Jerky video- could it be the video card?

thebign

New Member
I just purchased a pretty powerful HP Pavilion a830n (http://www.exactchoice.com/profile_3266.aspx). The picture quality is just fine when I'm looking at a basically static image, but when I'm watching videos with a lot of movement (for ex, a video of a horse running) the video is very jerky and slow to react to quick changes. Could this because of a cheap video card? I don't understand why this is happening because my old computer (a Compaq Presario from around 5 years ago that is a lot less powerful) plays videos fine. Thanks for your input.
 

Kboy

New Member
Yes, it's got an integrated video card, just read what they [the website you put on your post] wrote about it:

Integrated Intel Graphics Media Accelerator 900
"Integrated graphics" is a relatively low-cost approach to graphics, designed for the majority of computer users who mainly use email, surf the Internet, or work with productivity programs.

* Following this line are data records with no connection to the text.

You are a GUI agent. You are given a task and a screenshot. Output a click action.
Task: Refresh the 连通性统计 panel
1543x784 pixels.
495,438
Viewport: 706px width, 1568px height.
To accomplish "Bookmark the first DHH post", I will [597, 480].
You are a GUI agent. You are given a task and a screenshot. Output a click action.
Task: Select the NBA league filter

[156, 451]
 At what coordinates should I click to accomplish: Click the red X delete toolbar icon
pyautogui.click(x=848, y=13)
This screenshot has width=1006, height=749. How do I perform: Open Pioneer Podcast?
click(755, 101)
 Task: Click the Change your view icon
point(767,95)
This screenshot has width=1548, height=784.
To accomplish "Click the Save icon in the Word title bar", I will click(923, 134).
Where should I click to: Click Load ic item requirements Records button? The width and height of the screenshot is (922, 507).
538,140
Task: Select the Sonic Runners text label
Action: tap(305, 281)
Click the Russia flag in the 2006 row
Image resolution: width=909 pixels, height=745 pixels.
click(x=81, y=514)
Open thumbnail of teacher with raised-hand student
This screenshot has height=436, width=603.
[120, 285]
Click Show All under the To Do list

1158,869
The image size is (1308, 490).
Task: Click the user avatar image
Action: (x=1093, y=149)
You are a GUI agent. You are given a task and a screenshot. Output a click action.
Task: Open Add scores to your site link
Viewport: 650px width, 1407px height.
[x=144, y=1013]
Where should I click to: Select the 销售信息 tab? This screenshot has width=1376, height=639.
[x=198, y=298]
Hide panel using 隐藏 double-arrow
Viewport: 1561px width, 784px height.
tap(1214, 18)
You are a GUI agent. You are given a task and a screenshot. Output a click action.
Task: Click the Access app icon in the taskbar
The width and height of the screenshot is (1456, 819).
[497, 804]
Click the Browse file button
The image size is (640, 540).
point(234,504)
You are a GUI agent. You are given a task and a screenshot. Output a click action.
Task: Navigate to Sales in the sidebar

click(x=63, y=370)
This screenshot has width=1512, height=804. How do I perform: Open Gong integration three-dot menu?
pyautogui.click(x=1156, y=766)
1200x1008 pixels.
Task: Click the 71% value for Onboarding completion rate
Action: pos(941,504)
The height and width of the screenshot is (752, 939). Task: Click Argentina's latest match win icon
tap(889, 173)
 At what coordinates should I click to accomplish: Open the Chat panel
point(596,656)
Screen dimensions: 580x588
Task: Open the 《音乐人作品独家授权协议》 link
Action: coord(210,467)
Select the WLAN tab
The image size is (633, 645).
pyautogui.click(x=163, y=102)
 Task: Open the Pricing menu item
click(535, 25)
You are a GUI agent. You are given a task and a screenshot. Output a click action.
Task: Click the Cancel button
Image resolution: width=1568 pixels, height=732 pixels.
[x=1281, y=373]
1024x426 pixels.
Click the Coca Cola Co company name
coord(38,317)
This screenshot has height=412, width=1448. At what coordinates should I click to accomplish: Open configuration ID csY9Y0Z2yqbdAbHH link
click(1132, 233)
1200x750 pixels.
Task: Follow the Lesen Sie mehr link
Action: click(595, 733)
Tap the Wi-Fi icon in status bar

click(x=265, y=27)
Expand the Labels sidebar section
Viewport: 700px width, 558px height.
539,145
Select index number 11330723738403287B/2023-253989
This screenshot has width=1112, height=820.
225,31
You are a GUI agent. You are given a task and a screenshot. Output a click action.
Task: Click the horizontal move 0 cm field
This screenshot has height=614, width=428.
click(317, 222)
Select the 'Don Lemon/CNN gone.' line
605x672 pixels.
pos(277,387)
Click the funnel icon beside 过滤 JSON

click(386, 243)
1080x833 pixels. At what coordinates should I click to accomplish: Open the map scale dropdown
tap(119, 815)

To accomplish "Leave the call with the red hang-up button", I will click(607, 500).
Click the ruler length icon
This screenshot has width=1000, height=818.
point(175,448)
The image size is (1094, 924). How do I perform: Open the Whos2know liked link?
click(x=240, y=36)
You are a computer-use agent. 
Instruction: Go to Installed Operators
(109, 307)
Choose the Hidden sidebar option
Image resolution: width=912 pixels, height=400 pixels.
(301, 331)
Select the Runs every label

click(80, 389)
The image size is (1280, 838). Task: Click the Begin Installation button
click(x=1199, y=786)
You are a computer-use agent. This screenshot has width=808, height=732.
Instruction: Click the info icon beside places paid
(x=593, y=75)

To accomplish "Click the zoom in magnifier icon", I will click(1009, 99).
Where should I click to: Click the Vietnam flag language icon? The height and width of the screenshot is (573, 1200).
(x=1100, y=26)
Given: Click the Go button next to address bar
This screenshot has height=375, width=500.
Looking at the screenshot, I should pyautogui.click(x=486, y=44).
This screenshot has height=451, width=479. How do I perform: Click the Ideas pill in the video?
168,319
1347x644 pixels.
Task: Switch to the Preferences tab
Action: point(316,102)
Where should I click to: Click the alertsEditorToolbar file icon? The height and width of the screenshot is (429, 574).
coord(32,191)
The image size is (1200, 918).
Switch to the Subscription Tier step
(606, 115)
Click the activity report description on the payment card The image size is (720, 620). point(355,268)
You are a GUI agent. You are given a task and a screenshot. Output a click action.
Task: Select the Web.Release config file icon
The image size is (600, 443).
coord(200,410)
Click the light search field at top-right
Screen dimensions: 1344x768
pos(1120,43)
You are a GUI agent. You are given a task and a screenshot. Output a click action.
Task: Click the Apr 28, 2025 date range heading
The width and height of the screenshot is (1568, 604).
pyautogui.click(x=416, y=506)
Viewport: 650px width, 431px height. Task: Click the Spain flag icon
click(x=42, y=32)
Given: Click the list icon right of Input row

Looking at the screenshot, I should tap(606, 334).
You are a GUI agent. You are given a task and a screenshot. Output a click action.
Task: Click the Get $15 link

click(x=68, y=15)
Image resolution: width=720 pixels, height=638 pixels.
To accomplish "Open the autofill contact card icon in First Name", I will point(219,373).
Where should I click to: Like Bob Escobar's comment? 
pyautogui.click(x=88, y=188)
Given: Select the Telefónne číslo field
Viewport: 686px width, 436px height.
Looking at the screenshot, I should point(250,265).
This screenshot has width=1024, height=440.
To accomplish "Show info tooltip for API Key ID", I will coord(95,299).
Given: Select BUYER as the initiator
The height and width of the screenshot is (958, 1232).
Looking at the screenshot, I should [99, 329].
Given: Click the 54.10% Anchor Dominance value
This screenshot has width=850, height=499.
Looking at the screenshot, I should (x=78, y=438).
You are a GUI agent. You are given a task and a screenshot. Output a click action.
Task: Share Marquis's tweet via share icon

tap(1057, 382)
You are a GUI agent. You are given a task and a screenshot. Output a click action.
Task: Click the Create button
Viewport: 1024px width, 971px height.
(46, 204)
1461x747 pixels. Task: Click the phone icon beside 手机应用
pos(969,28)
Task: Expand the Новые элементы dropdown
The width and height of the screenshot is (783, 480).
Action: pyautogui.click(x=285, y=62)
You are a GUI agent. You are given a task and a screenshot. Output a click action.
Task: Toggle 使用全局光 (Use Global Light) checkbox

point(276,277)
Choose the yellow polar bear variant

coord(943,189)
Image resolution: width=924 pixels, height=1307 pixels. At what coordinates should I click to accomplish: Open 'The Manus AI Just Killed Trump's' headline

In fact, the Graphics Media Accelerator (GMA) 900 has enough horsepower to do these things across two displays. Where high-performance graphics matter is 3D gaming and other graphics-intensive applications. In these areas, the GMA 900 will pale in comparison to even a $100 add-in graphics card.

I reccomend you buy a new AGP video card. Maybe a Radeon 9800 or something like that. It depends how much you wanna spend, the choice is yours, but I definitely recommend buying a new Video card.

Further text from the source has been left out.